Im Kostenfestsetzungsverfahren hat der Antragsgegner die Festsetzung seiner außergerichtlichen Kosten beantragt, darunter eine aus dem Kosteninteresse berechnete 1,2 Terminsgebühr und Reisekosten zum Verhandlungstermin.
Mit dem angefochtenen Kostenfestsetzungsbeschluss hat die Rechtspflegerin des Amtsgerichts – soweit hier von Interesse – als von der Antragstellerin zu erstattende Kosten eine aus dem Kostenwert berechnete 1,2 Terminsgebühr und Reisekosten nebst Umsatzsteuer festgesetzt.

_FRAGEN UND AUFGABEN_:
(1) Wer hat laut Textabschnitt den angefochtenen Kostenfestsetzungsbeschluss erlassen?
(2) Führe alle Posten auf, die nach dem Textabschnitt im angefochtenen Kostenfestsetzungsbeschluss als zu erstattende Kosten festgesetzt wurden.
(3) Schreib bitte die Passage des Textabschnitts ab, die bei „Mit dem angefochtenen“ beginnt und bis einschließlich „nebst Umsatzsteuer festgesetzt.“ reicht.

_VORLIEGENDE DATEN_:
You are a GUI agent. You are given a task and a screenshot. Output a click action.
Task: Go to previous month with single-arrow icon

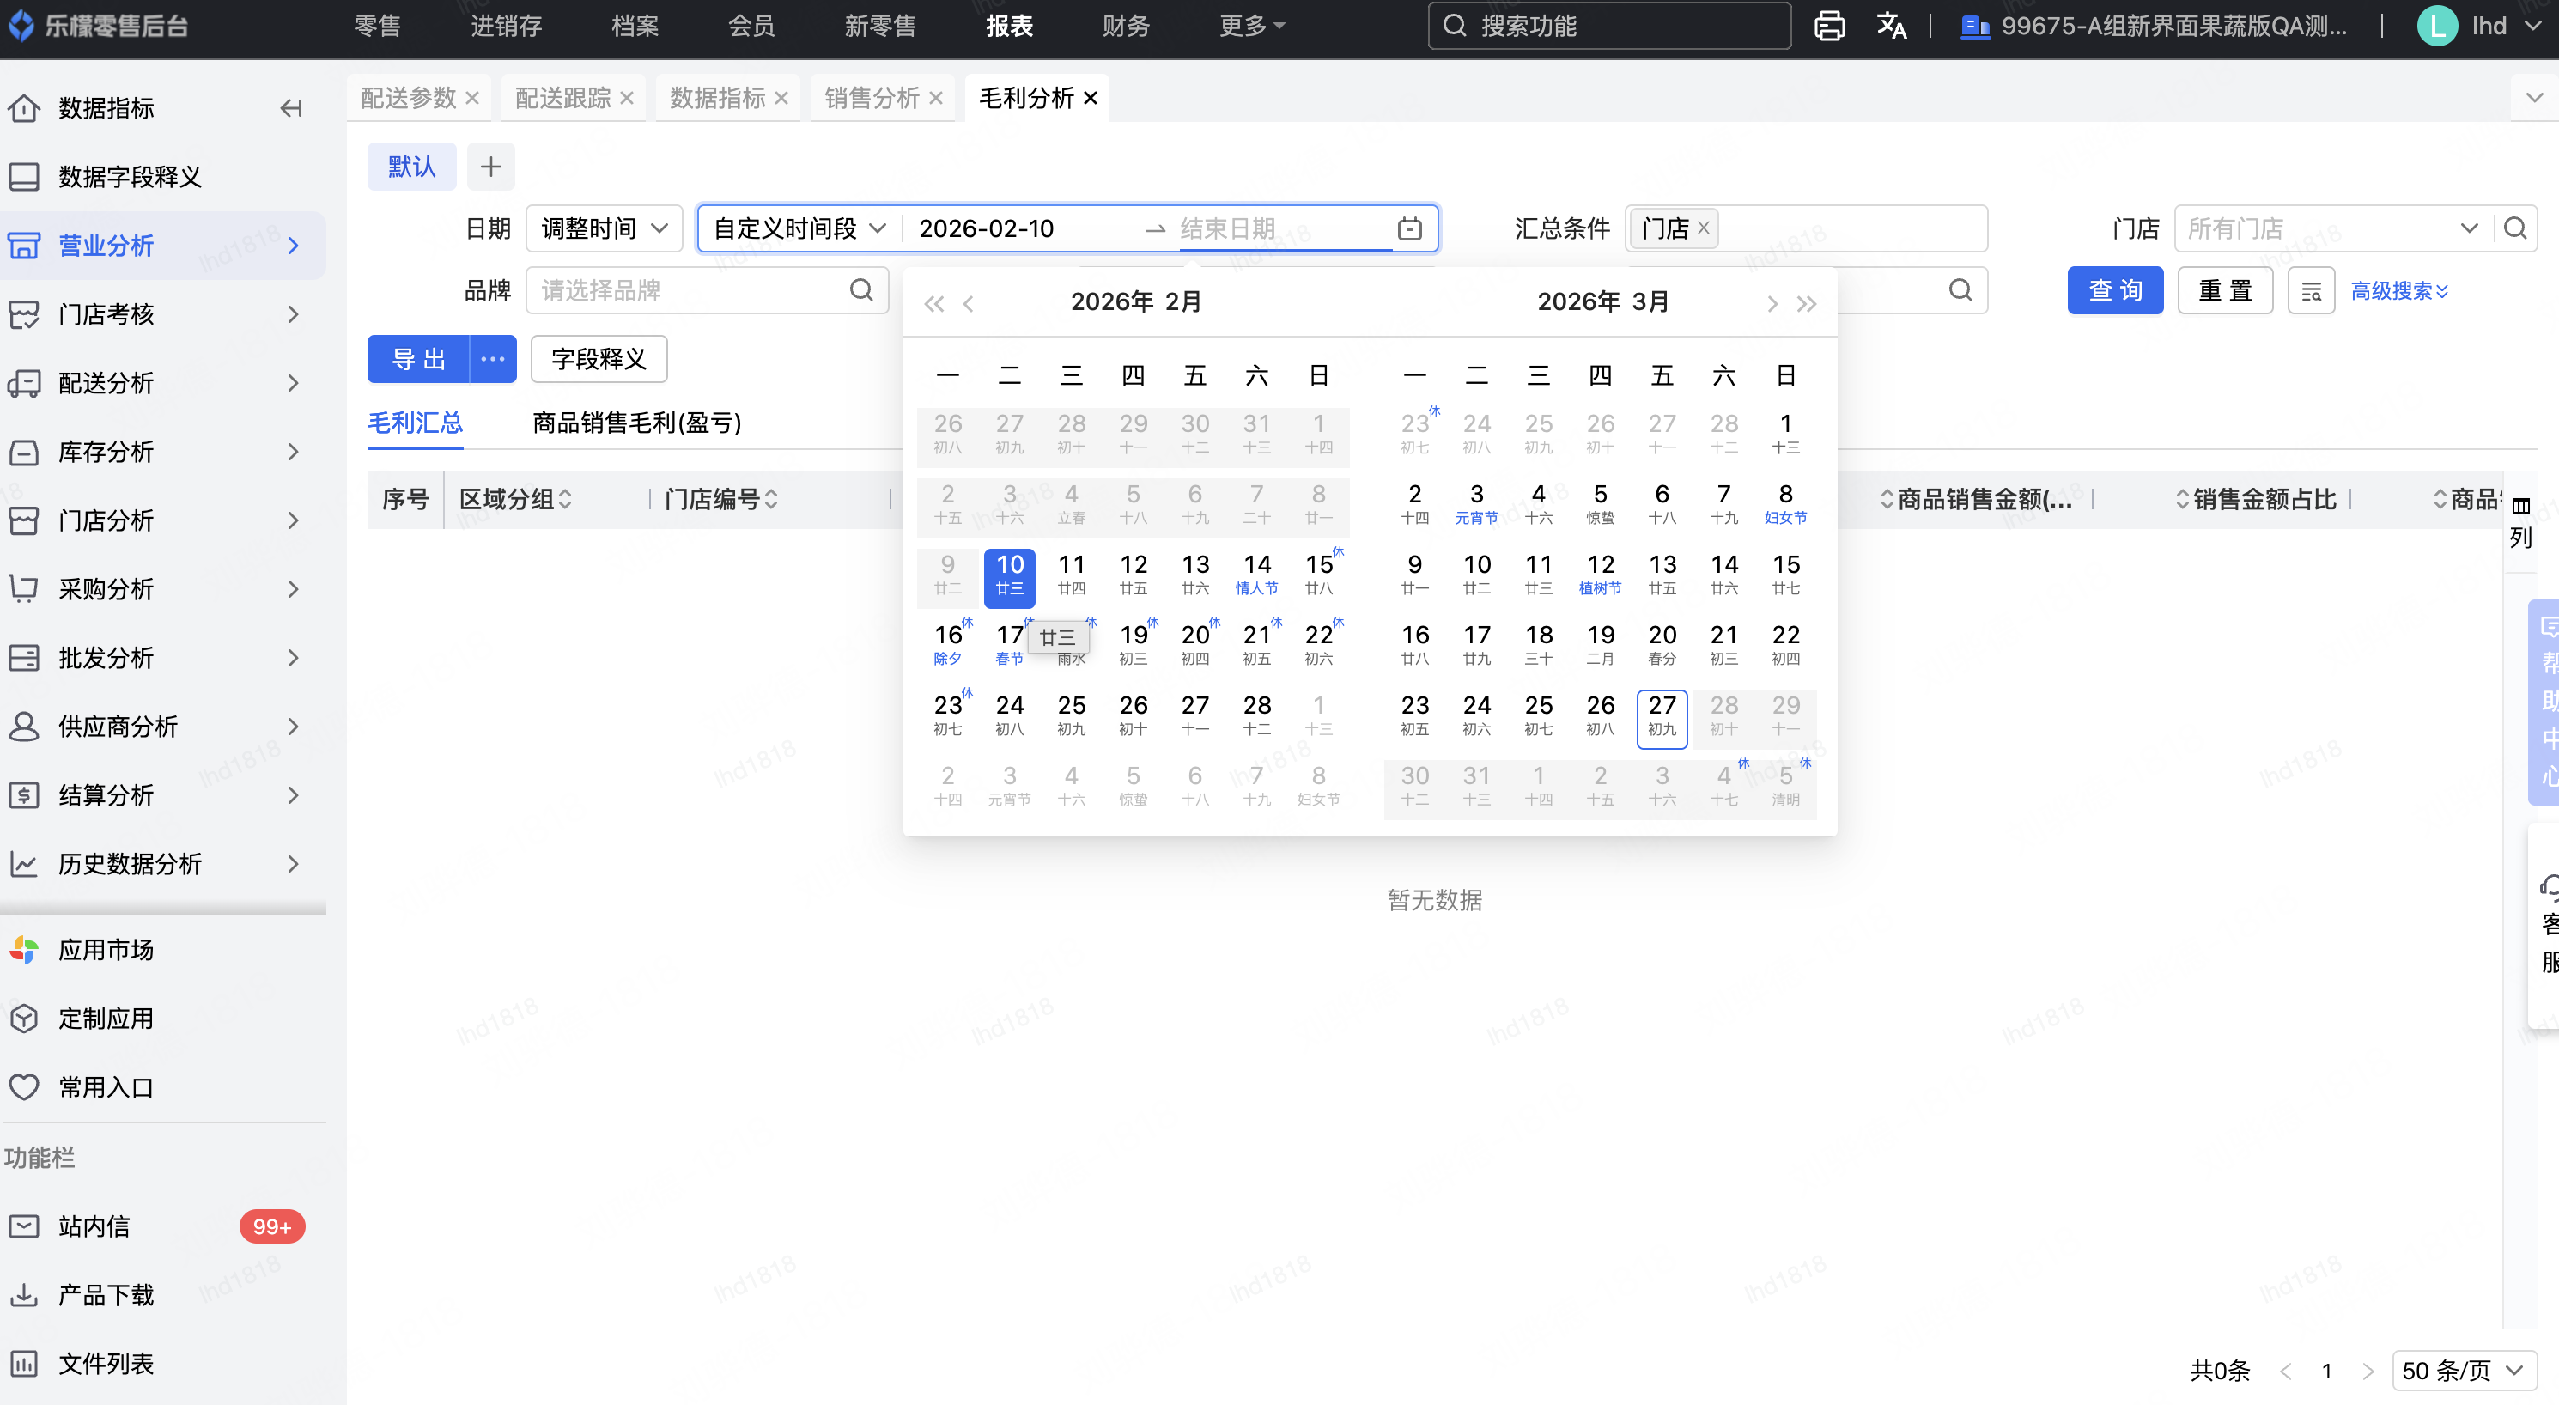click(969, 303)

_ANTWORTEN NACHEINANDER_:
(1) Die Rechtspflegerin des Amtsgerichts.

(2)
- eine aus dem Kostenwert berechnete 1,2 Terminsgebühr
- Reisekosten
- Umsatzsteuer

(3)
Mit dem angefochtenen Kostenfestsetzungsbeschluss hat die Rechtspflegerin des Amtsgerichts – soweit hier von Interesse – als von der Antragstellerin zu erstattende Kosten eine aus dem Kostenwert berechnete 1,2 Terminsgebühr und Reisekosten nebst Umsatzsteuer festgesetzt.